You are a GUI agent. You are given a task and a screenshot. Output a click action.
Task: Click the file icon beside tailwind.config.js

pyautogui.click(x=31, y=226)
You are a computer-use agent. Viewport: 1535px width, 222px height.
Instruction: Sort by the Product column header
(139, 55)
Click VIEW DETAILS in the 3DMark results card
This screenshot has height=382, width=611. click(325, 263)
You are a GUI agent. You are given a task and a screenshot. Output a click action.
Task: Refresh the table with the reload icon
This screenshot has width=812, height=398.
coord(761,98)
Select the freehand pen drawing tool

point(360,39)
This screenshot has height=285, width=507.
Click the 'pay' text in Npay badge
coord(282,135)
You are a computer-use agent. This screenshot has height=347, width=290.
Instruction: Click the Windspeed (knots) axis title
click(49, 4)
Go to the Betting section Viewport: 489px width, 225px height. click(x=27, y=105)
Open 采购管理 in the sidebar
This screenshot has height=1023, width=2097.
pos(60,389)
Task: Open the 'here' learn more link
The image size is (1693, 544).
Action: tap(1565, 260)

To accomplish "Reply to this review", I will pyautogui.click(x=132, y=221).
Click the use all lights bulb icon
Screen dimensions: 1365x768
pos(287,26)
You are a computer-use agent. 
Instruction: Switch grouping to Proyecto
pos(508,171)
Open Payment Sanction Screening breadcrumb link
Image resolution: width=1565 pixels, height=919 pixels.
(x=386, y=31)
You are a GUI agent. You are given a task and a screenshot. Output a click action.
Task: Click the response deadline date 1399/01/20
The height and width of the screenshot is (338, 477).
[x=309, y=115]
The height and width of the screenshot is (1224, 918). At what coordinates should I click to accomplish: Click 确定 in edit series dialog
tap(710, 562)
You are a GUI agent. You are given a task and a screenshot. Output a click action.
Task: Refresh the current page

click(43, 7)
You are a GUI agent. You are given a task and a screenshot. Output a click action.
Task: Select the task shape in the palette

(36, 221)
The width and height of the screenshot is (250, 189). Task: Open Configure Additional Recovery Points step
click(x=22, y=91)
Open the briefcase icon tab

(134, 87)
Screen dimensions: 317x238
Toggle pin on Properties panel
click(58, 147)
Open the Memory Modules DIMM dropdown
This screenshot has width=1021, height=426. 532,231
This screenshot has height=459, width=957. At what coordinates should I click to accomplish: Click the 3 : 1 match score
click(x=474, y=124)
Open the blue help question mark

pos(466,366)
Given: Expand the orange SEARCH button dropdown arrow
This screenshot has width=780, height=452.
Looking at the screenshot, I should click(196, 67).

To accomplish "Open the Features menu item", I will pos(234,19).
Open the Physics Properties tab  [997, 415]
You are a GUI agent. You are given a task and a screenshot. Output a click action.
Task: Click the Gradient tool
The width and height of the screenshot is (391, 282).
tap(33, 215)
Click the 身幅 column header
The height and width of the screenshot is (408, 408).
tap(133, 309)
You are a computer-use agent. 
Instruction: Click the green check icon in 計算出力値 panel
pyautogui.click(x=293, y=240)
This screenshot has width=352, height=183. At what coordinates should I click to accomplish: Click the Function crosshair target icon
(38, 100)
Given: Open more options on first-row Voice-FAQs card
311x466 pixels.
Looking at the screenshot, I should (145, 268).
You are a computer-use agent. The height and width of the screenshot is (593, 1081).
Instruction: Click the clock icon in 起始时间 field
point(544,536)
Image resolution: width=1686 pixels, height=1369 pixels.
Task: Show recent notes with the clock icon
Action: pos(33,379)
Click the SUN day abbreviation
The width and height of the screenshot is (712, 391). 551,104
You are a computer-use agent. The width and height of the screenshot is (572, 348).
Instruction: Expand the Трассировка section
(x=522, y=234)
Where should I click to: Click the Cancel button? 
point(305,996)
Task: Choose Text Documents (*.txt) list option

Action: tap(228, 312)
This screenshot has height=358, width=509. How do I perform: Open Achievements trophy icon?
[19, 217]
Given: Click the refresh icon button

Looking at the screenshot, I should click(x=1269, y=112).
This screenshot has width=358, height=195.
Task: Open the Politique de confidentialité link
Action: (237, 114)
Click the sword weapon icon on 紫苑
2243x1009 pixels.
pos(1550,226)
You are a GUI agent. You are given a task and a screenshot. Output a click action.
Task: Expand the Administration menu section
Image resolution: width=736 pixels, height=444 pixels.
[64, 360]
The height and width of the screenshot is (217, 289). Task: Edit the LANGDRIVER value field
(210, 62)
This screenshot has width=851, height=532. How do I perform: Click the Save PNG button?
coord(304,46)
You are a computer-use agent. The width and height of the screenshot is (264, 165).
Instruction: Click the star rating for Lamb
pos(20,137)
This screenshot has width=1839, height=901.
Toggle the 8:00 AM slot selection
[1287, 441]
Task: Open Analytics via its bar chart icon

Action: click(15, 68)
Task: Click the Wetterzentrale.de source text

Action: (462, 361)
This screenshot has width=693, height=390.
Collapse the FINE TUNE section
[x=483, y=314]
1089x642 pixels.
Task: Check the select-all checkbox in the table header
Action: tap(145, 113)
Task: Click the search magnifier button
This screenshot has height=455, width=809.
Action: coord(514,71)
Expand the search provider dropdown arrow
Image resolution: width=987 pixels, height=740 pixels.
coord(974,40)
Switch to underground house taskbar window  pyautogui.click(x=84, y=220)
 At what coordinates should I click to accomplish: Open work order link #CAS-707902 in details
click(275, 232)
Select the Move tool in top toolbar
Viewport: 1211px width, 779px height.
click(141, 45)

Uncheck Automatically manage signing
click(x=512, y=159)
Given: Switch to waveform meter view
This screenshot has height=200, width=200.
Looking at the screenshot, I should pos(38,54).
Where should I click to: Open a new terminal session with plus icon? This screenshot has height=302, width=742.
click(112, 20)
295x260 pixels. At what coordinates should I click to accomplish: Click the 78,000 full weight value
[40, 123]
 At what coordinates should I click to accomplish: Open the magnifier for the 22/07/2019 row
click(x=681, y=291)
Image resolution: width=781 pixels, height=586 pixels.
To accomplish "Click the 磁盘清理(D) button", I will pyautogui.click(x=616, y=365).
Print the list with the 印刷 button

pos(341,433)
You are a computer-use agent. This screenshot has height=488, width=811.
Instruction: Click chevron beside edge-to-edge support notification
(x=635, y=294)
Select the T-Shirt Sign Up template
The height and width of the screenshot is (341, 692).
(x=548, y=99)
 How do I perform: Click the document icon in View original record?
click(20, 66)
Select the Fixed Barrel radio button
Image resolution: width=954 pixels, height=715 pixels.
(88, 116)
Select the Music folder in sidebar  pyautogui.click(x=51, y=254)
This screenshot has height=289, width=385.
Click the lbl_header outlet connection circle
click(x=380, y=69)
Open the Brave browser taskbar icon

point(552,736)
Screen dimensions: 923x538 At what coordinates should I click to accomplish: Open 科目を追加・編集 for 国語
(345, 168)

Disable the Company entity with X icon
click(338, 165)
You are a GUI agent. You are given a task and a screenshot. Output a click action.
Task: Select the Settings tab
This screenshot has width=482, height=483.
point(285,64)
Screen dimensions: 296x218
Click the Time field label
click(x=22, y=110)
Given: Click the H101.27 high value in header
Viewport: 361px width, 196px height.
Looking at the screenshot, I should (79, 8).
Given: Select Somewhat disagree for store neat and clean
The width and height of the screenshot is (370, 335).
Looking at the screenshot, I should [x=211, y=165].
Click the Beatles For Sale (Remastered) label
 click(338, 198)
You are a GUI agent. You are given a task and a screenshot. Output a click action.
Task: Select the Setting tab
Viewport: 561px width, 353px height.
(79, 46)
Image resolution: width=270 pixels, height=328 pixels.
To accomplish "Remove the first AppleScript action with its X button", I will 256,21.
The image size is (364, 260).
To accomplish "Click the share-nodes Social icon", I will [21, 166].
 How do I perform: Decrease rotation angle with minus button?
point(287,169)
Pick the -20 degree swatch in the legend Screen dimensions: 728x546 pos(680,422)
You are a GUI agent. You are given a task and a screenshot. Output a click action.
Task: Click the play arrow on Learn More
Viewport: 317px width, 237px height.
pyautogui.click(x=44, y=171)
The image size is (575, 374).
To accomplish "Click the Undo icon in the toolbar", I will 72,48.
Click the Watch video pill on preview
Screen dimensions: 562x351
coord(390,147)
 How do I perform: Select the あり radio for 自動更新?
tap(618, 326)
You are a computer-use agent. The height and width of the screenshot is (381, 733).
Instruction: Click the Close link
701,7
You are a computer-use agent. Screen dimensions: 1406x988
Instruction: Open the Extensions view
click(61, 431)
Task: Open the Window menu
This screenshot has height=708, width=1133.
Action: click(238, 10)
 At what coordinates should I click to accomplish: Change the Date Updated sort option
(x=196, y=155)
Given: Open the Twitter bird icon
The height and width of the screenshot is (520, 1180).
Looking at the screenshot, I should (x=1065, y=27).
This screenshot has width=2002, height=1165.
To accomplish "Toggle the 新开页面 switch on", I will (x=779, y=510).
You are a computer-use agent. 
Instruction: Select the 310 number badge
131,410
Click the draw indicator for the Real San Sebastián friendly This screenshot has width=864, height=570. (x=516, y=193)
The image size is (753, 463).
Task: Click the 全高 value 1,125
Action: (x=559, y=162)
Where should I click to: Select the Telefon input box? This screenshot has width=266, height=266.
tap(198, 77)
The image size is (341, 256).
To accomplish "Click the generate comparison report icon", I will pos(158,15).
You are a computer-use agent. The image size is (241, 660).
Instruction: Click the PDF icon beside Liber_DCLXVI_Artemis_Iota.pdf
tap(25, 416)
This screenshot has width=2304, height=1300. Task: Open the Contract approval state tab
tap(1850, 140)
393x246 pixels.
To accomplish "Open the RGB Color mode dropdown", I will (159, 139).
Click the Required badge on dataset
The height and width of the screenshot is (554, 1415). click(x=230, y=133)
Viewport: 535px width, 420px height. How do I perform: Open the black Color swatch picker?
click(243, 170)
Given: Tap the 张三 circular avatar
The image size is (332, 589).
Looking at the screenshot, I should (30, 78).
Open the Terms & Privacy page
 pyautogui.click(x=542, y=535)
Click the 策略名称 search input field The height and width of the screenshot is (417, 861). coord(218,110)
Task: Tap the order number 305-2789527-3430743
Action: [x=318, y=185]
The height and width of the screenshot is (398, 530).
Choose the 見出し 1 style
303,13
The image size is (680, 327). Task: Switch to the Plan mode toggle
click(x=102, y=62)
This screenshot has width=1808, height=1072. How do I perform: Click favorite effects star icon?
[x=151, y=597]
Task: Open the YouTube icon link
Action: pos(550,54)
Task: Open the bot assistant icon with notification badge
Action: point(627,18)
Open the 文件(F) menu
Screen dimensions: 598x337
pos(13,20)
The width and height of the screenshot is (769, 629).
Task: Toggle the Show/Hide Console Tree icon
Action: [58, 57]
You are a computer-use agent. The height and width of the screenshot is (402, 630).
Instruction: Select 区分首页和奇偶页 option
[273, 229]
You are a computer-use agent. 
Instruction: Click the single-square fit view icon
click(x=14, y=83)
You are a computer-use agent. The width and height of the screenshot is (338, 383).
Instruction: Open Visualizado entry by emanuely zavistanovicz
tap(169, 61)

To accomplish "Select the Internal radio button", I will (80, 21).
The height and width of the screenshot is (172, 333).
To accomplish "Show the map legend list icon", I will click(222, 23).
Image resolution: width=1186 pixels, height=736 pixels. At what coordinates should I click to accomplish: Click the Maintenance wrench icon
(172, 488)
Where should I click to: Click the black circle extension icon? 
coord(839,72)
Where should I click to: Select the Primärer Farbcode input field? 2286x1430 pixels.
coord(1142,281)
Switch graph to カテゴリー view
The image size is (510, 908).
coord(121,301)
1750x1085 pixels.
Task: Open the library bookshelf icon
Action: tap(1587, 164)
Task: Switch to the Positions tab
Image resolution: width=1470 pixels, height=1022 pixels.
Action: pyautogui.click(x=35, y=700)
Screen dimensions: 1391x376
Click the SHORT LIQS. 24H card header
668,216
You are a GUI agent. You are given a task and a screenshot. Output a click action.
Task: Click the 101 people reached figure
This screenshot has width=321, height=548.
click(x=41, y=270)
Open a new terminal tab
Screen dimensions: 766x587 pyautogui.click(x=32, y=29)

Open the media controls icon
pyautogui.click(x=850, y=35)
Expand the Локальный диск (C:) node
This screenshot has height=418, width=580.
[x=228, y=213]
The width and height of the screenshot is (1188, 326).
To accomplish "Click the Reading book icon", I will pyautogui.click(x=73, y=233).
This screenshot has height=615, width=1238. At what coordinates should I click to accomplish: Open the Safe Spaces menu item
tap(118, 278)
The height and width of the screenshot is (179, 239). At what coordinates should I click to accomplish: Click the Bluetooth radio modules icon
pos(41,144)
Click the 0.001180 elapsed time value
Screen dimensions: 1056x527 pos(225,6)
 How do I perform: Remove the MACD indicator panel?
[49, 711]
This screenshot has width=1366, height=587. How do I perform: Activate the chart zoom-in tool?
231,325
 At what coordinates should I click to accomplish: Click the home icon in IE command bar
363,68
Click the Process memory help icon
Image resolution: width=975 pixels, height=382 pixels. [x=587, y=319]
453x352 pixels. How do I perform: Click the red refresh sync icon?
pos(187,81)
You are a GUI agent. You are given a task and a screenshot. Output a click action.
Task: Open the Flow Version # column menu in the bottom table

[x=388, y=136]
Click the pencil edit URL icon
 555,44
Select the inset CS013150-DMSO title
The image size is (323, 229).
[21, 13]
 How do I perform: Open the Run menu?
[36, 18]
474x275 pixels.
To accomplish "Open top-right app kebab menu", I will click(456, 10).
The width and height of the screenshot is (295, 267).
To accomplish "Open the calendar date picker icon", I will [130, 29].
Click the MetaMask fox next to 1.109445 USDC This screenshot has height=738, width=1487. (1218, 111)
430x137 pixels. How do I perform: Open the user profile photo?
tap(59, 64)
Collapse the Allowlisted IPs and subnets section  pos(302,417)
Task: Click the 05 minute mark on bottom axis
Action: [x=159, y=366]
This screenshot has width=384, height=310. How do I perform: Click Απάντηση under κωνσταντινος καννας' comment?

□ □ □

# Task to carry out:
Render the items above as a Markdown table with the columns Row and Text, one line per row with its row number, skipping blank lines. Begin at the first line of the items and stop after the line that has "(x=386, y=31)".

# The result:
| Row | Text |
|---|---|
| 1 | You are a GUI agent. You are given a task and a screenshot. Output a click action. |
| 2 | Task: Click the file icon beside tailwind.config.js |
| 3 | pyautogui.click(x=31, y=226) |
| 4 | You are a computer-use agent. Viewport: 1535px width, 222px height. |
| 5 | Instruction: Sort by the Product column header |
| 6 | (139, 55) |
| 7 | Click VIEW DETAILS in the 3DMark results card |
| 8 | This screenshot has height=382, width=611. click(325, 263) |
| 9 | You are a GUI agent. You are given a task and a screenshot. Output a click action. |
| 10 | Task: Refresh the table with the reload icon |
| 11 | This screenshot has width=812, height=398. |
| 12 | coord(761,98) |
| 13 | Select the freehand pen drawing tool |
| 14 | point(360,39) |
| 15 | This screenshot has height=285, width=507. |
| 16 | Click the 'pay' text in Npay badge |
| 17 | coord(282,135) |
| 18 | You are a computer-use agent. This screenshot has height=347, width=290. |
| 19 | Instruction: Click the Windspeed (knots) axis title |
| 20 | click(49, 4) |
| 21 | Go to the Betting section Viewport: 489px width, 225px height. click(x=27, y=105) |
| 22 | Open 采购管理 in the sidebar |
| 23 | This screenshot has height=1023, width=2097. |
| 24 | pos(60,389) |
| 25 | Task: Open the 'here' learn more link |
| 26 | The image size is (1693, 544). |
| 27 | Action: tap(1565, 260) |
| 28 | To accomplish "Reply to this review", I will pyautogui.click(x=132, y=221). |
| 29 | Click the use all lights bulb icon |
| 30 | Screen dimensions: 1365x768 |
| 31 | pos(287,26) |
| 32 | You are a computer-use agent.  |
| 33 | Instruction: Switch grouping to Proyecto |
| 34 | pos(508,171) |
| 35 | Open Payment Sanction Screening breadcrumb link |
| 36 | Image resolution: width=1565 pixels, height=919 pixels. |
| 37 | (x=386, y=31) |